The Python Transformation component allows you to run custom Python code as part of your Integrate.io ETL pipeline. It is designed to transform records without changing the schema of the input data.
Overview
- Accepts an array of JSON records as input
- Requires a defined
transform
function
- Input and output schemas must match exactly
- Useful for string manipulation, cleaning, enrichment, or any custom logic that doesn't modify schema
- You can remove records from the array (e.g. for filtering), but:
- If returned, records must follow the original schema
- You may return an empty array, but not a different schema
Example Transformation Code
import json
def transform(event, context):
"""
Transforms input records by converting all string values to uppercase.

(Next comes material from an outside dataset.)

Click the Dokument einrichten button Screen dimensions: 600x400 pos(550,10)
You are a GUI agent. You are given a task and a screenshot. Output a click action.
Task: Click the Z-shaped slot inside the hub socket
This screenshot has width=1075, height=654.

IMPORTANT: The output schema must match the input schema exactly.
Any structural changes to the data will cause errors in the pipeline.
Args:
event (list): Array of records to process. Each record is a dictionary.
context: Lambda context object (not used in this example)
Returns:
list: Transformed records with the same schema as input. Can be empty.
Raises:
Exception: If any error occurs during processing
"""
try:
data = event
results = []
for record in data:
transformed_record = {}
for key, value in record.items():
if isinstance(value, str):
transformed_record[key] = value.upper()
else:
transformed_record[key] = value
results.append(transformed_record)
return results
except Exception as e:
raise e
Example Input and Output
Input
[
{ "id": 1, "name": "Belgian Waffles", "price": 5.95 },
{ "id": 2, "name": "Pancakes", "price": 4.95 }
]
Output
[
{ "id": 1, "name": "BELGIAN WAFFLES", "price": 5.95 },
{ "id": 2, "name": "PANCAKES", "price": 4.95 }
]
You may remove some records entirely (e.g. to filter invalid ones), but every returned record must exactly match the input schema. You can return an empty array, but not a different structure.
Configuration
Batch Size
Define the number of records per batch. The total payload size should not exceed 6 MB.
Test Code
You can test your transformation directly in the Package Designer:
- Provide a sample payload in table format.
- Click Run Code.
- View the transformed output below.
The test table mirrors the schema of the connected input component, making it easy to verify transformations before deploying.
Variables
You can use package, secret and global variables using python import format, for example:
from package_variables import variable_name
Note that package_variables includes also secrets and global. All variables will be evaluated before passing to Lambda function.
Best Practices
- Always ensure the output matches the input schema (field names and types).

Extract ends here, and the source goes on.